Acquisition Meaning and Types of Acquisition

Acquisition Meaning – Acquisitions are also called as takeovers. Acquisition or takeover is different from ‘merger’ though some people use these words as equivalent and hence they make no difference between the two. Acquisition implies that a company unilaterally relinquishes its independence and adapts to another firm’s plans. That is, acquired firm loses its legal status and totally becomes a part and parcel of acquiring firm.

In simple terms, one company takes over the control of another company. This is done either through the mutual agreement between acquiring and acquired company which is called as friendly take over\or against the wishes of the acquired company which is better known as hostile takeover. There are Manglore Refineries and Petrochemicals Ltd. (MRPL) India’s first joint sector refinery has been acquired by Oil and Natural Gas Corporation Ltd. (ONGC) a public sector undertaking in March 2003.

Nature of Acquisitions

  1. They form part of a well considered company development plan.
  2. The process of acquisition is unilateral.
  3. The structure of top management will have fewer problems.
  4. Contractual regulations are simpler and consist mainly of price and a number of guarantee clauses.
  5. Time taken for an acquisition is shorter than for a merger.

Types of Acquisitions

(1) Amalgamations – The intending companies will voluntarily go into liquidation form a new company that will take over agreed assets and liabilities of the both at an agreed purchase consideration. Thus, A and B will be dissolved to form a new company C which takes over the A and B net assets.

(2) Acquisitions/Takeovers – It is a case where one company acquires another company’s total or controlling interest. Subsequently, the acquired company operates as a separate division or subsidiary. Here no firm dies but will be under the full control of acquiring company.

(3) Sale of Assets – A company can sell its assets to another company and cease to exist. If company A sells its assets to B company, it is acquired and A companies goes out of existence.
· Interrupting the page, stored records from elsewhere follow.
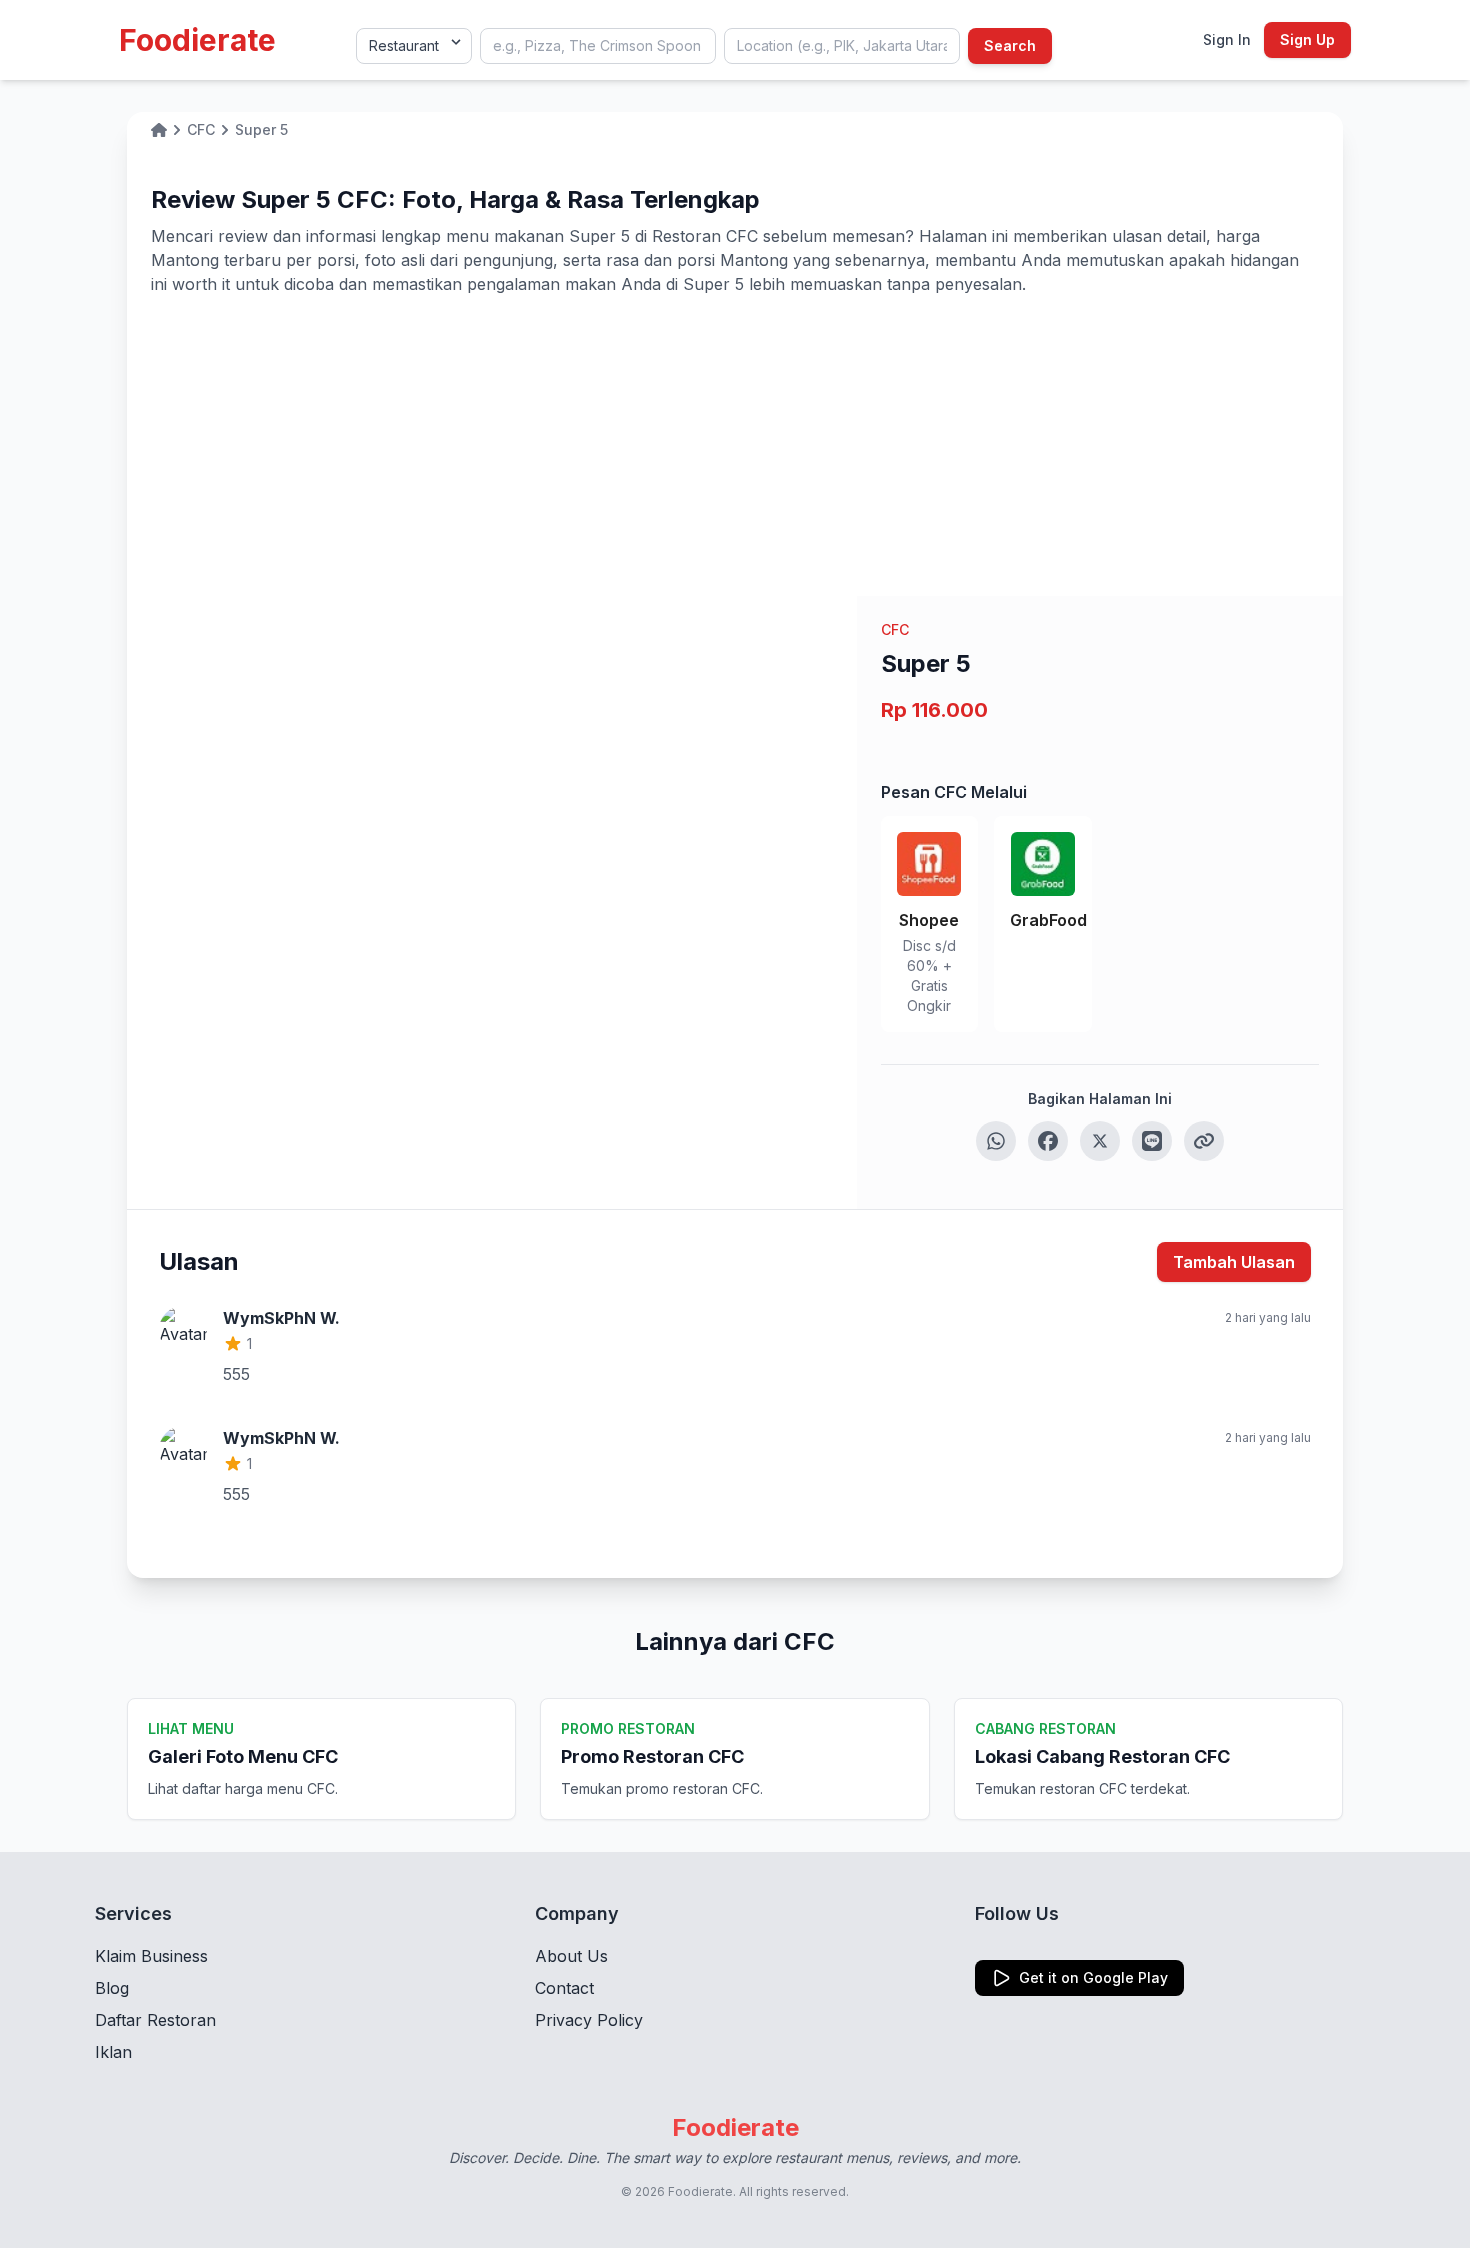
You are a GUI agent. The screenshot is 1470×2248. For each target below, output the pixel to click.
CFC (895, 629)
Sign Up (1307, 39)
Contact (564, 1988)
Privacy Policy (589, 2020)
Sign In (1227, 39)
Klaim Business (151, 1956)
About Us (571, 1956)
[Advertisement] (735, 446)
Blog (112, 1988)
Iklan (113, 2052)
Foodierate (197, 40)
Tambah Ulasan (1234, 1262)
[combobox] (598, 46)
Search (1010, 45)
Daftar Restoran (155, 2020)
(4) Holding Company Acquisition – It is a quasi form of merger. It involves the acquisition of either the total or the majority of firm’s share capital or stock by a company. The purpose is to manage and control another company. If A company buys 66.67% and more of the equity capital in B, B company is the subsidiary of A company where B does not go into liquidation but its management and control is resting with company A.

Steps in Successful Acquisitions

(1) Screening – Well before acquisition, it is but essential to screen and investigate the main stays of the firm such as financial status, product market position, physical conditions of production facilities, human resources, prevailing corporate culture, managerial compatibility of the acquired company. In depth and critical screening enhances the acquiring company’s knowledge of the strengths and weaknesses and the risk factors so that the firm can come to sound conclusion.

(2) Negotiation – The negotiation is the process of arriving at just price for the takeover of the firm. In a bid to bring about the deal, there is a possibility of making unwanted higher commitments. The timing of acquisition is very important. The acquiring company should negotiate to finalise the deal when the acquired company is facing a short-term problems or it is facing a down turn in the business. It is this opportune time which makes the acquiring company to pay a reasonably low price.

(3) Cleaning and Founding – Generally the acquired unit is in bad shape featured by low productivity, low employee morale because of poor management. This unwanted shambles are to be removed, cleaned up, primed up into shape. To configure a desired shape the activities involved are –

  • Removal of existing top management and installation of new and strong team taken from next layer of management.
  • Installation of an effective financial reporting system in the acquired company at earliest.
  • Cocktail the financial strength and the purchasing power of acquiring company to reduce procurement costs and wastes.
  • Utilise the idle capacity to earn revenues that guarantee sufficient cashflows.

(4) Strategic and Organisational Revival – This phase is to do with the convalescence or regaining the strength lost. In this period the acquiring firm is expected to –

  • redefine the vision, values and vital principles which should be pursued.
  • develop management in the light of vision values and vital principles.
  • rationalize the work force and negotiate with the trade unions for mutual benefits.
  • invest in core technology, quality and distribution net-works.
  • upgrade the organisational skills.

(5) Integration of People and Operations – Unto the last stage, the integration was controlled with a few persons interfacing each other. In this stage, however, this interface is broadened with more two way flows of people to forge ahead the acquiring and acquired company. This warrants management to –

  • integrate the functional areas namely, production, marketing, purchasing financing and the like.
  • implement integrated information technology system or enterprise reengineering process (ERP).
  • streamline the two way flow of people at different levels. This way the acquired and acquiring firms are integrated in systematic way to ensure the success of integration. Any integration is hardly complete unless and until the people and their culture is unified and harmonised.